WHAT IS REQUIRED: Print every one of the records verbatim, omitting nothing.

# # # # # # #

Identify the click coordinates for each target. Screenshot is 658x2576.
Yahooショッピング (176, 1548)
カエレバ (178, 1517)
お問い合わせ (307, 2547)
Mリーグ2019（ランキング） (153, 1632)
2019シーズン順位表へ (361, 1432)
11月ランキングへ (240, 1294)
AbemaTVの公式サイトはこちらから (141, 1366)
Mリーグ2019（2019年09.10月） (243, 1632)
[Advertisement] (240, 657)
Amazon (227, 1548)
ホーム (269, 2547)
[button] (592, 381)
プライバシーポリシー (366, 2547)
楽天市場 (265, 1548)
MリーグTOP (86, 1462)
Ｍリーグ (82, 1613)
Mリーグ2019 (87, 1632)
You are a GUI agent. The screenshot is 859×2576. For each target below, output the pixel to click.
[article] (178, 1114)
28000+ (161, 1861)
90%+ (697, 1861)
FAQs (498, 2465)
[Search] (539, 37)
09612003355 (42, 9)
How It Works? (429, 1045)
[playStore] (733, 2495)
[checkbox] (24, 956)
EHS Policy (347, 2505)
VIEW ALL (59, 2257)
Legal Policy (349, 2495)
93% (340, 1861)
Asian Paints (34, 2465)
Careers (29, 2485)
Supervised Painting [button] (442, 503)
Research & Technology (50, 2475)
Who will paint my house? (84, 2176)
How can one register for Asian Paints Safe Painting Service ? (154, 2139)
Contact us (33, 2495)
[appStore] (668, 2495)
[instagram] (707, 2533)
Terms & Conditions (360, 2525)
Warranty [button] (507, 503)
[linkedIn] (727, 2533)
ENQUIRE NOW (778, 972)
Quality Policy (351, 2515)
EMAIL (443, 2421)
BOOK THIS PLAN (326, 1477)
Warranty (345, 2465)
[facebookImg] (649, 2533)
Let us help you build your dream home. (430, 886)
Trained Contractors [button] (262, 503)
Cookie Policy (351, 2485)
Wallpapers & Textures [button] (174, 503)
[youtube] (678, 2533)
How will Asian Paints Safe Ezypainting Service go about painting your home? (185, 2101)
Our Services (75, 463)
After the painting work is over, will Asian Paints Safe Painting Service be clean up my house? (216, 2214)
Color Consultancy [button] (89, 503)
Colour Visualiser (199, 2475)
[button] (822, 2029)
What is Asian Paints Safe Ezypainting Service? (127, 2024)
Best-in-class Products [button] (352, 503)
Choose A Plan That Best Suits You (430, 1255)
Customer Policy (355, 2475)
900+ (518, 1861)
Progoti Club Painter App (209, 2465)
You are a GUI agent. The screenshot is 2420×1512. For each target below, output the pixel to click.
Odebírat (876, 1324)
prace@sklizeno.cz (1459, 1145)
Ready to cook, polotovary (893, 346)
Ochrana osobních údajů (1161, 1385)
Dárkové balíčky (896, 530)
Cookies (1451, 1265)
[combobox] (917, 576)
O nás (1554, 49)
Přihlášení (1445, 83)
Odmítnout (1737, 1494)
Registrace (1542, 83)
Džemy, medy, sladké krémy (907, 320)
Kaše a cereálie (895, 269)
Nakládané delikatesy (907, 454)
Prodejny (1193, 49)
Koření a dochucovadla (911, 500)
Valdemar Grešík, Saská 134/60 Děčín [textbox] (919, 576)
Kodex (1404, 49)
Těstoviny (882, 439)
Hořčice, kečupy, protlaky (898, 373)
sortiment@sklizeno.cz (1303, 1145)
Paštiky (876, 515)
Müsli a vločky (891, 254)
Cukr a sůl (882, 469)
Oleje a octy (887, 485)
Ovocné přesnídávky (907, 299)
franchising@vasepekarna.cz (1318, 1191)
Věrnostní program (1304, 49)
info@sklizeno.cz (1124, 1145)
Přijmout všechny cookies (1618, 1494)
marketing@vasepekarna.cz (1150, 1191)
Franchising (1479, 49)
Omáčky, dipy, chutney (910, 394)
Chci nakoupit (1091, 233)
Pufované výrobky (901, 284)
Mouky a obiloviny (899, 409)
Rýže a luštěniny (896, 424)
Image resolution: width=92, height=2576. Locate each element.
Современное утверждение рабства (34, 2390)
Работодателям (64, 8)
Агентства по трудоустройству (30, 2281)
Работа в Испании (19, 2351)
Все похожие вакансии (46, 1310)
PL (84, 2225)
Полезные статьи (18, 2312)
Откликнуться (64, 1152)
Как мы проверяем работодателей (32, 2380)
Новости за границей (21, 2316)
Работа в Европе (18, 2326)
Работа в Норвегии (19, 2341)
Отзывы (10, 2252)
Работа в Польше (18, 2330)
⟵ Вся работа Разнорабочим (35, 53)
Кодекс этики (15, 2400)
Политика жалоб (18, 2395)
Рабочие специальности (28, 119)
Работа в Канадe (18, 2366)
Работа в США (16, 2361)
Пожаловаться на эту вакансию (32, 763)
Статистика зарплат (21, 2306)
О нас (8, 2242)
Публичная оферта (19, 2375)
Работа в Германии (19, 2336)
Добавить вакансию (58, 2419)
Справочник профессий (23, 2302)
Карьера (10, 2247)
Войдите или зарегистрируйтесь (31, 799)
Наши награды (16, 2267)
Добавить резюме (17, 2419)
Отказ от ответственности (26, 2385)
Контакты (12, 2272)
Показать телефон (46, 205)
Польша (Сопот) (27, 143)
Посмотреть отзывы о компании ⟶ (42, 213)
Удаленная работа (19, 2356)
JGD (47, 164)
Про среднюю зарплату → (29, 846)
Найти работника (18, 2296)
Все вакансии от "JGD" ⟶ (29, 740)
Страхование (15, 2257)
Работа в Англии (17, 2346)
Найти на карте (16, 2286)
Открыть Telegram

# # # # # # #

EXERCISE OUTPUT:
Identify the click coordinates for each target. Screenshot is 658x2576.
Yahooショッピング (176, 1548)
カエレバ (178, 1517)
お問い合わせ (307, 2547)
Mリーグ2019（ランキング） (153, 1632)
2019シーズン順位表へ (361, 1432)
11月ランキングへ (240, 1294)
AbemaTVの公式サイトはこちらから (141, 1366)
Mリーグ2019（2019年09.10月） (243, 1632)
[Advertisement] (240, 657)
Amazon (227, 1548)
ホーム (269, 2547)
[button] (592, 381)
プライバシーポリシー (366, 2547)
楽天市場 (265, 1548)
MリーグTOP (86, 1462)
Ｍリーグ (82, 1613)
Mリーグ2019 (87, 1632)
You are a GUI agent. The screenshot is 859×2576. For each target below, output the pixel to click.
[article] (178, 1114)
28000+ (161, 1861)
90%+ (697, 1861)
FAQs (498, 2465)
[Search] (539, 37)
09612003355 (42, 9)
How It Works? (429, 1045)
[playStore] (733, 2495)
[checkbox] (24, 956)
EHS Policy (347, 2505)
VIEW ALL (59, 2257)
Legal Policy (349, 2495)
93% (340, 1861)
Asian Paints (34, 2465)
Careers (29, 2485)
Supervised Painting [button] (442, 503)
Research & Technology (50, 2475)
Who will paint my house? (84, 2176)
How can one register for Asian Paints Safe Painting Service ? (154, 2139)
Contact us (33, 2495)
[appStore] (668, 2495)
[instagram] (707, 2533)
Terms & Conditions (360, 2525)
Warranty [button] (507, 503)
[linkedIn] (727, 2533)
ENQUIRE NOW (778, 972)
Quality Policy (351, 2515)
EMAIL (443, 2421)
BOOK THIS PLAN (326, 1477)
Warranty (345, 2465)
[facebookImg] (649, 2533)
Let us help you build your dream home. (430, 886)
Trained Contractors [button] (262, 503)
Cookie Policy (351, 2485)
Wallpapers & Textures [button] (174, 503)
[youtube] (678, 2533)
How will Asian Paints Safe Ezypainting Service go about painting your home? (185, 2101)
Our Services (75, 463)
After the painting work is over, will Asian Paints Safe Painting Service be clean up my house? (216, 2214)
Color Consultancy [button] (89, 503)
Colour Visualiser (199, 2475)
[button] (822, 2029)
What is Asian Paints Safe Ezypainting Service? (127, 2024)
Best-in-class Products [button] (352, 503)
Choose A Plan That Best Suits You (430, 1255)
Customer Policy (355, 2475)
900+ (518, 1861)
Progoti Club Painter App (209, 2465)
You are a GUI agent. The screenshot is 2420×1512. For each target below, output the pixel to click.
Odebírat (876, 1324)
prace@sklizeno.cz (1459, 1145)
Ready to cook, polotovary (893, 346)
Ochrana osobních údajů (1161, 1385)
Dárkové balíčky (896, 530)
Cookies (1451, 1265)
[combobox] (917, 576)
O nás (1554, 49)
Přihlášení (1445, 83)
Odmítnout (1737, 1494)
Registrace (1542, 83)
Džemy, medy, sladké krémy (907, 320)
Kaše a cereálie (895, 269)
Nakládané delikatesy (907, 454)
Prodejny (1193, 49)
Koření a dochucovadla (911, 500)
Valdemar Grešík, Saská 134/60 Děčín [textbox] (919, 576)
Kodex (1404, 49)
Těstoviny (882, 439)
Hořčice, kečupy, protlaky (898, 373)
sortiment@sklizeno.cz (1303, 1145)
Paštiky (876, 515)
Müsli a vločky (891, 254)
Cukr a sůl (882, 469)
Oleje a octy (887, 485)
Ovocné přesnídávky (907, 299)
franchising@vasepekarna.cz (1318, 1191)
Věrnostní program (1304, 49)
info@sklizeno.cz (1124, 1145)
Přijmout všechny cookies (1618, 1494)
marketing@vasepekarna.cz (1150, 1191)
Franchising (1479, 49)
Omáčky, dipy, chutney (910, 394)
Chci nakoupit (1091, 233)
Pufované výrobky (901, 284)
Mouky a obiloviny (899, 409)
Rýže a luštěniny (896, 424)
Image resolution: width=92, height=2576. Locate each element.
Современное утверждение рабства (34, 2390)
Работодателям (64, 8)
Агентства по трудоустройству (30, 2281)
Работа в Испании (19, 2351)
Все похожие вакансии (46, 1310)
PL (84, 2225)
Полезные статьи (18, 2312)
Откликнуться (64, 1152)
Как мы проверяем работодателей (32, 2380)
Новости за границей (21, 2316)
Работа в Европе (18, 2326)
Работа в Норвегии (19, 2341)
Отзывы (10, 2252)
Работа в Польше (18, 2330)
⟵ Вся работа Разнорабочим (35, 53)
Кодекс этики (15, 2400)
Политика жалоб (18, 2395)
Рабочие специальности (28, 119)
Работа в Канадe (18, 2366)
Работа в США (16, 2361)
Пожаловаться на эту вакансию (32, 763)
Статистика зарплат (21, 2306)
О нас (8, 2242)
Публичная оферта (19, 2375)
Работа в Германии (19, 2336)
Добавить вакансию (58, 2419)
Справочник профессий (23, 2302)
Карьера (10, 2247)
Войдите или зарегистрируйтесь (31, 799)
Наши награды (16, 2267)
Добавить резюме (17, 2419)
Отказ от ответственности (26, 2385)
Контакты (12, 2272)
Показать телефон (46, 205)
Польша (Сопот) (27, 143)
Посмотреть отзывы о компании ⟶ (42, 213)
Удаленная работа (19, 2356)
JGD (47, 164)
Про среднюю зарплату → (29, 846)
Найти работника (18, 2296)
Все вакансии от "JGD" ⟶ (29, 740)
Страхование (15, 2257)
Работа в Англии (17, 2346)
Найти на карте (16, 2286)
Открыть Telegram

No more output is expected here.